On 12/04, Michael Knox wrote:
Hi Satish,
We support customers with "enterprise" SAN arrays. We try to keep it iSCSI, but we have a couple on FC. It's all down to the Array support in Cinder,
Hi, I agree, there are customers using FC in OpenStack. FCP is not a strange storage transport protocol to use in OpenStack or one that has little support. FC and multipathing is relatively common, what is less frequently used are the Zone Managers, but they should also work and the last issue that had to be fixed in those were back on the Python 2 to 3 transition.
as others have pointed out. For Glance, we just use an NFS mount from the Array that is mounted on the control nodes and we are good
Just be aware that some arrays have their drivers outside of cinder, like Pure or EMC's Unity (Storops), so you will need to consider that.
I believe you mean they have external dependencies, mostly for the client library that communicates with their storage array, because they have the drivers in-tree in the Cinder repository. Cheers, Gorka.
Cheers. Michael
On Fri, Apr 12, 2024 at 5:15 PM Satish Patel <satish.txt@gmail.com> wrote:
Agreed with your suggestion to give it a try and see. How about Glance images where should I store them? I don't think glance supports FC SAN.
It would be overkill to build checks on FC SAN disks because FC SAN disk itself does mirroring inside FC storage.
Anyway I will keep this thread alive until I find a proper way to handle this storage using a cinder driver.
On Fri, Apr 12, 2024 at 4:32 PM <tom@tjclark.xyz> wrote:
Here's the support matrix. Each driver lists the supported transport protocols. https://docs.openstack.org/cinder/latest/reference/support-matrix.html
I'm not sure there are more moving parts than with any other implementation, putting aside the zoning aspect. There is an ethernet based management interface that cinder volume directs. It receives identifier(s) for one (or more) hypervisor/initiator data interfaces(WWPN, IP Address, hostid, etc.), and the spec for the volume itself. The initator and target interact over the data interface, making the volume available on the hypervisor.
This workflow is broadly the same for all protocols.

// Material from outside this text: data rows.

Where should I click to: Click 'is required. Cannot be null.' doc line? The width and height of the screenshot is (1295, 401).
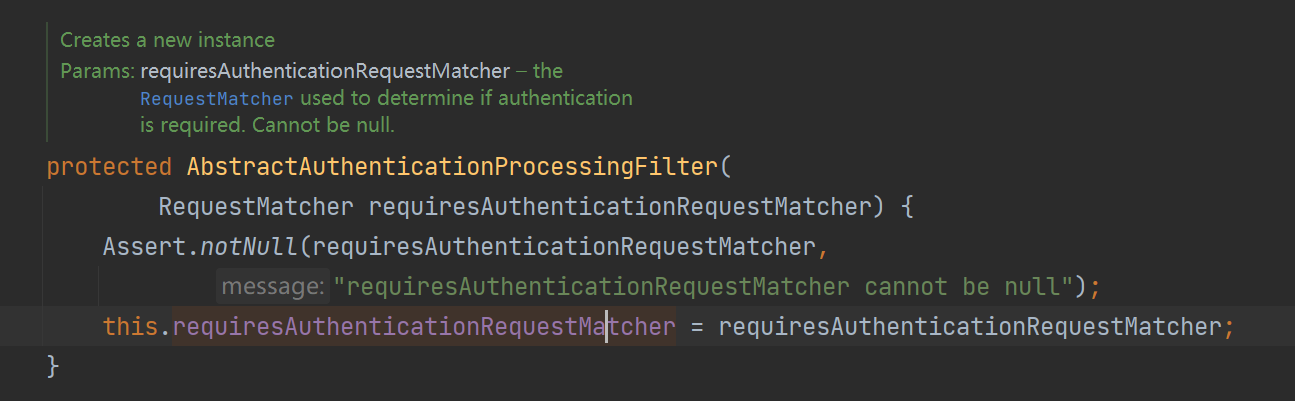pyautogui.click(x=268, y=126)
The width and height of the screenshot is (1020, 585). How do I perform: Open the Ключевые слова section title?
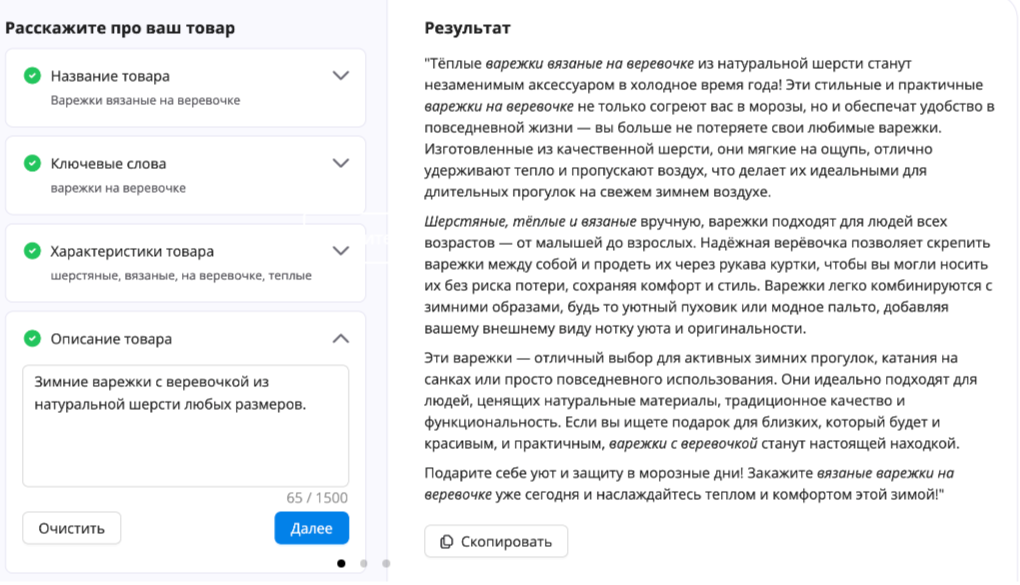click(x=108, y=163)
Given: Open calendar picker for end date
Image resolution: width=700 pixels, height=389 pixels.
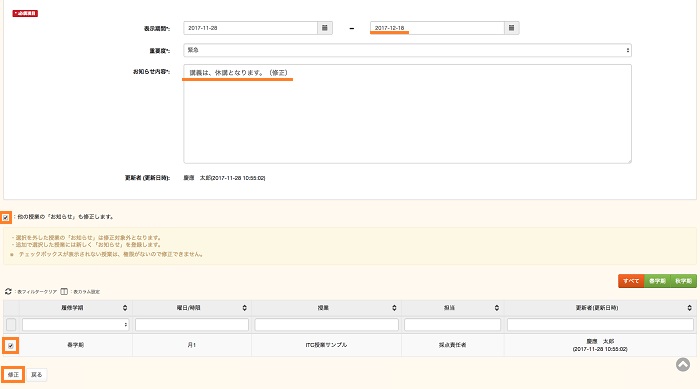Looking at the screenshot, I should point(512,28).
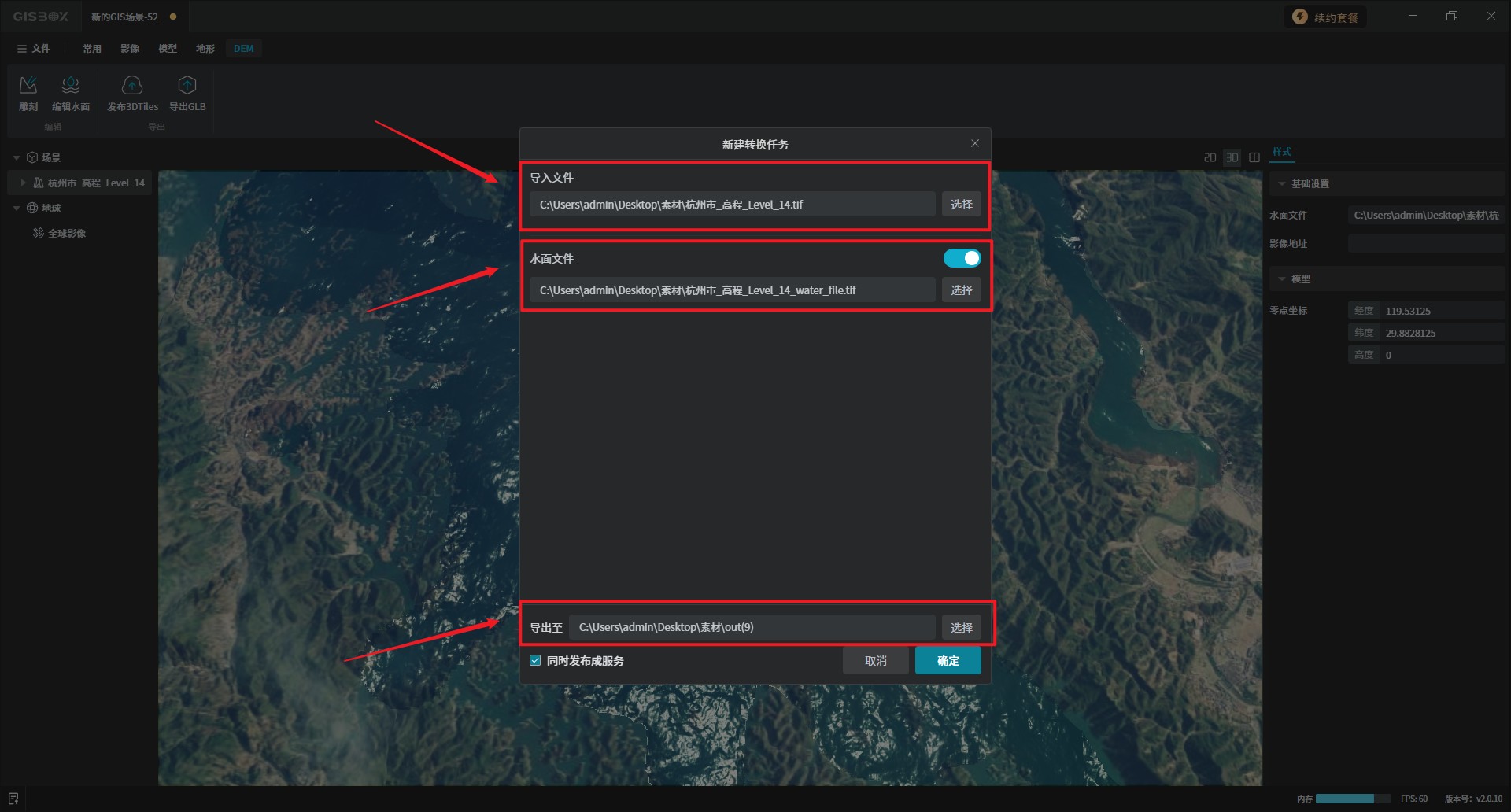Click the 导出至 output path field
Screen dimensions: 1511x812
tap(752, 627)

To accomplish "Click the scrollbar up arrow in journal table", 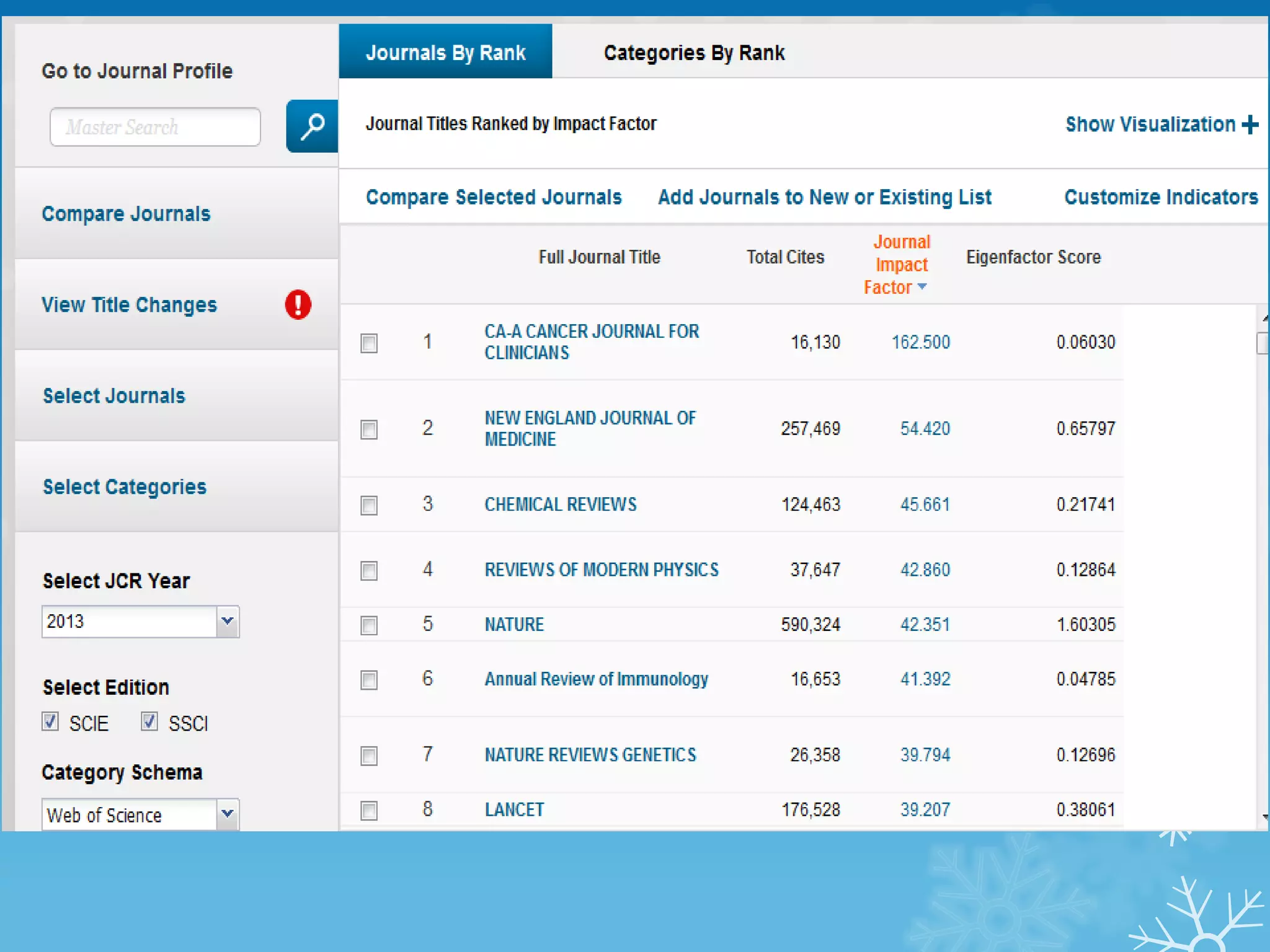I will tap(1264, 319).
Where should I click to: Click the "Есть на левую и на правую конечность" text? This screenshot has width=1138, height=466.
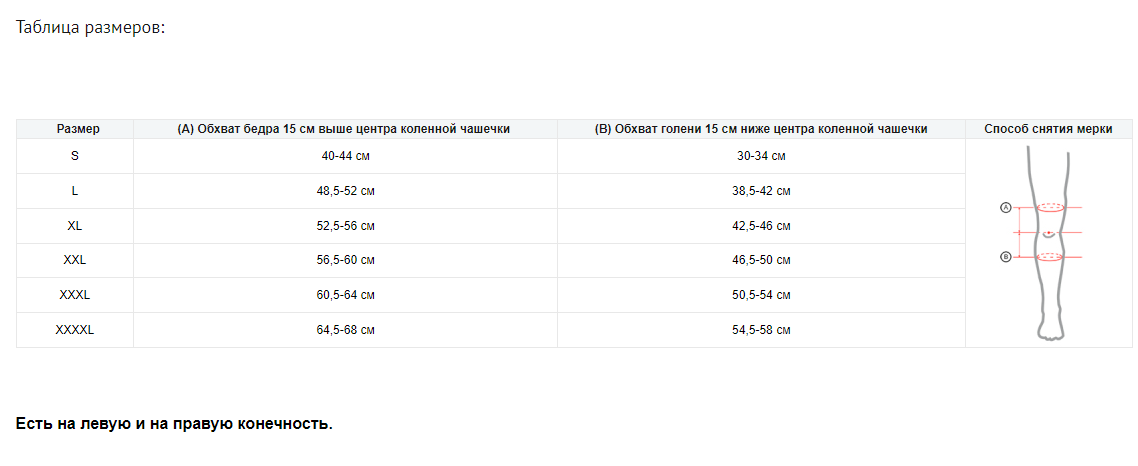click(x=174, y=424)
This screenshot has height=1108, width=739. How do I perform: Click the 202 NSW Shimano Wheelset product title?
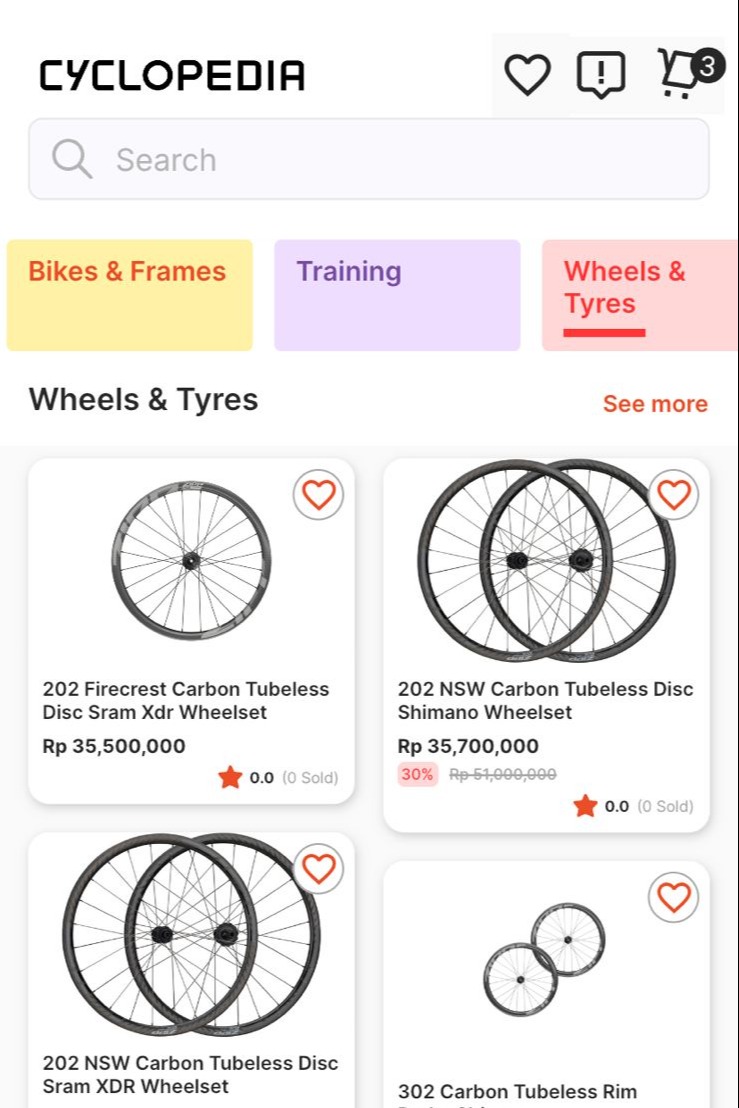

Unfortunately, there isn't a Cinder GlusterFS driver (anymore). I would suggest testing with a correct FC SAN driver, assuming one exists. Even if it works first time, enable debug level logging so you can see and get a feel for what's happening underneath and then you can assess if it's an environment you can maintain. With any luck, you might be surprised by how straight forward it looks. In some ways FC is a lot simpler than some of the Ethernet based options.
I'm not sure of any practical solution where a "store" containing volumes is exported rather than individual volumes themselves, unless you build Ceph up using a bunch of LUNs but definitely more of a thought exercise than a recommendation.